The operation took place overnight, during a battle between Kurdish ground forces and IS fighters in north-west Iraq. “Two GR4s provided vital air support to Peshmerga forces advancing on an ISIL position, conducting a successful precision attack on an armed pick-up truck with a Paveway IV guided bomb,” said the ministry statement.
A spokesman said: “Overnight, two GR4s provided vital air support to Peshmerga forces advancing on an ISIL position, conducting a successful precision attack on an armed pick-up truck with a Paveway IV guided bomb.”
UK forces are reported to have been involved in a battle in the key Iraq-Syria border town of Rabia, where 20-30 fighters from IS – also known as Isil or Isis – were making a last stand in a hospital.
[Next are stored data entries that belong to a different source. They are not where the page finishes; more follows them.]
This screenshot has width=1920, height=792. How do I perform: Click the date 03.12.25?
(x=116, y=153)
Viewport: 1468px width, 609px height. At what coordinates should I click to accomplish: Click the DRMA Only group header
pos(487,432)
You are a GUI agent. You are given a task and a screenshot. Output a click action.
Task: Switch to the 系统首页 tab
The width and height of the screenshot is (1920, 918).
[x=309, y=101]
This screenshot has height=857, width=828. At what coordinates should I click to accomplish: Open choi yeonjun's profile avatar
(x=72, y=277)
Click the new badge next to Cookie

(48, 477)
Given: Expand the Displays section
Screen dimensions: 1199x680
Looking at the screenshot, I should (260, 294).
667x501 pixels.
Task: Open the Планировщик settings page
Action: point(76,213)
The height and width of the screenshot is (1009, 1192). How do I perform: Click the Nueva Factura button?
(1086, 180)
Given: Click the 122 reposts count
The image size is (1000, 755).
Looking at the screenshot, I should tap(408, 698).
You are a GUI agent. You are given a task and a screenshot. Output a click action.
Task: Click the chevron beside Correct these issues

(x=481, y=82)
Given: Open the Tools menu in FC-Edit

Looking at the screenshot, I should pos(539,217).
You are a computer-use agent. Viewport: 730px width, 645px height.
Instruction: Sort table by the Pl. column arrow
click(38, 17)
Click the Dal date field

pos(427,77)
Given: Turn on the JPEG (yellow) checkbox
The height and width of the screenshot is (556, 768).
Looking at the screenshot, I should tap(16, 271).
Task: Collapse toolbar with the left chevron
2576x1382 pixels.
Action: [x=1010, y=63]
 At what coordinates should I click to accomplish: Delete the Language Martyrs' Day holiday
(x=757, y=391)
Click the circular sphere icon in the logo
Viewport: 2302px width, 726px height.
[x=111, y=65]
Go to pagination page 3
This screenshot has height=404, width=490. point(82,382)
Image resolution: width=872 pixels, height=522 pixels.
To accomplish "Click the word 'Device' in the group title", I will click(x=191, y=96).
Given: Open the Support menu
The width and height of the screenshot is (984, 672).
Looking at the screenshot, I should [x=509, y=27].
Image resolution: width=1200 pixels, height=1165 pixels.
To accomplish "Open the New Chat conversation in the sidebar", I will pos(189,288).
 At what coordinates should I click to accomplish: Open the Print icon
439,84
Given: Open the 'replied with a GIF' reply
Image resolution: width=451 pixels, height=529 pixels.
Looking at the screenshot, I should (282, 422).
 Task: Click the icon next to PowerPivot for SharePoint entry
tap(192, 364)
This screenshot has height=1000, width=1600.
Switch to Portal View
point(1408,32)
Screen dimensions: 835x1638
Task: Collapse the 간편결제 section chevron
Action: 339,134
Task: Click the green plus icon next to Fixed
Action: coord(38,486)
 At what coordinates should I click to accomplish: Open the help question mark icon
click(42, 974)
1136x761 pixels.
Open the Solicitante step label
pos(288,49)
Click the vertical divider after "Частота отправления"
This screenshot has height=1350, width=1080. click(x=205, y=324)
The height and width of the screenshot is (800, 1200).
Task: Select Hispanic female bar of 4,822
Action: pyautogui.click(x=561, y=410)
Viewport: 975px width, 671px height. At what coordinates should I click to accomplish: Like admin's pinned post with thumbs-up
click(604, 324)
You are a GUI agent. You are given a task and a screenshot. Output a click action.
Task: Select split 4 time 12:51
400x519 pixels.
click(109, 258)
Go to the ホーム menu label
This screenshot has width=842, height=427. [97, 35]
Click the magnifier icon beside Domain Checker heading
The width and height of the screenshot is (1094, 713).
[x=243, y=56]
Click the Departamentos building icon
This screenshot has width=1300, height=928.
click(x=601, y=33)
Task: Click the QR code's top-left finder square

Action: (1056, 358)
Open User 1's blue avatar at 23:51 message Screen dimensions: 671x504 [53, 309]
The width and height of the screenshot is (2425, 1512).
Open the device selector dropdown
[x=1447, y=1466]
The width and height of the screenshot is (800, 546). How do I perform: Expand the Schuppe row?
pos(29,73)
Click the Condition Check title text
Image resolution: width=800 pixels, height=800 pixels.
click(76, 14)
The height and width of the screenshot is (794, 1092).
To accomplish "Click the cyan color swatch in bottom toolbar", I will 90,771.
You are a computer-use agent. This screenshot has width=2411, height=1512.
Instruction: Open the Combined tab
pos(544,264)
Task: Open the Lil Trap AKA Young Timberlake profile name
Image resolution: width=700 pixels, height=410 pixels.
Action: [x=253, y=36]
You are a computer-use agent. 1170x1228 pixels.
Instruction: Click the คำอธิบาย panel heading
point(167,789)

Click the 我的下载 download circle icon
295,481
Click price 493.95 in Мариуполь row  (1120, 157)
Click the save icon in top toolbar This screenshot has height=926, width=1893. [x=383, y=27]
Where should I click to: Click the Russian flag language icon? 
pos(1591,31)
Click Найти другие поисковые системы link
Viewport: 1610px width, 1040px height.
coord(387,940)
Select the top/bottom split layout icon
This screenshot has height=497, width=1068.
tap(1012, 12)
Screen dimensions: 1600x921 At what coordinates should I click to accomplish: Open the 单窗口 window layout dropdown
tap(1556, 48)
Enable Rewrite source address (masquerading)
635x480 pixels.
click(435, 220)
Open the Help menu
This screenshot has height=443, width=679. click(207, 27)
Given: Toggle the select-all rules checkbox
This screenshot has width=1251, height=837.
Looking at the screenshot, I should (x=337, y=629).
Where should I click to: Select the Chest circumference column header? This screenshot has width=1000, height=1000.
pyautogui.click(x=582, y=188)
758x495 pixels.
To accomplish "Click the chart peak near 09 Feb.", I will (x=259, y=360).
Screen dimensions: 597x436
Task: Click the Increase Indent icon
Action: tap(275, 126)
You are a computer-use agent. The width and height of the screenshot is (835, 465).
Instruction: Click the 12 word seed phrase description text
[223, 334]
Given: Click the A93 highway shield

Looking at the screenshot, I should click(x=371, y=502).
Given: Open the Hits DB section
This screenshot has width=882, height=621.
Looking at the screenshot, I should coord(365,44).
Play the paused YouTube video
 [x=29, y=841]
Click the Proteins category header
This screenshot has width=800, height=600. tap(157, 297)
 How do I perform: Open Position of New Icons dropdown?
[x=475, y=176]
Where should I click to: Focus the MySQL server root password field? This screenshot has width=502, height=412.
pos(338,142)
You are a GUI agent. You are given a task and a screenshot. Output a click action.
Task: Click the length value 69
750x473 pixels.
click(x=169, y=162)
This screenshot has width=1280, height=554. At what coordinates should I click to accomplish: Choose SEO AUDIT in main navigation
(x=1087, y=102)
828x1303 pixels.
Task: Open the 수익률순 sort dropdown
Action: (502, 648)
A Daily Telegraph journalist witnessed Tornados strike the building at around 4pm local time.
The pilots – including a woman – were said to have been in direct contact with the Kurdish commanders on the ground.
The RAF began hitting IS targets on Tuesday, four days after Parliament authorised UK involvement in the international military campaign and five days since the Tornados were first launched last Saturday.
Tornados have been deploying Brimstone missiles and Paveway bombs against vehicle and fixed weapons positions, mainly in support of Kurdish forces in the north west.
That strikes are apparently taking place so close to the border could fuel calls for the British operation to be extended into Syria – a move which ministers have said would require a further vote in the House of Commons.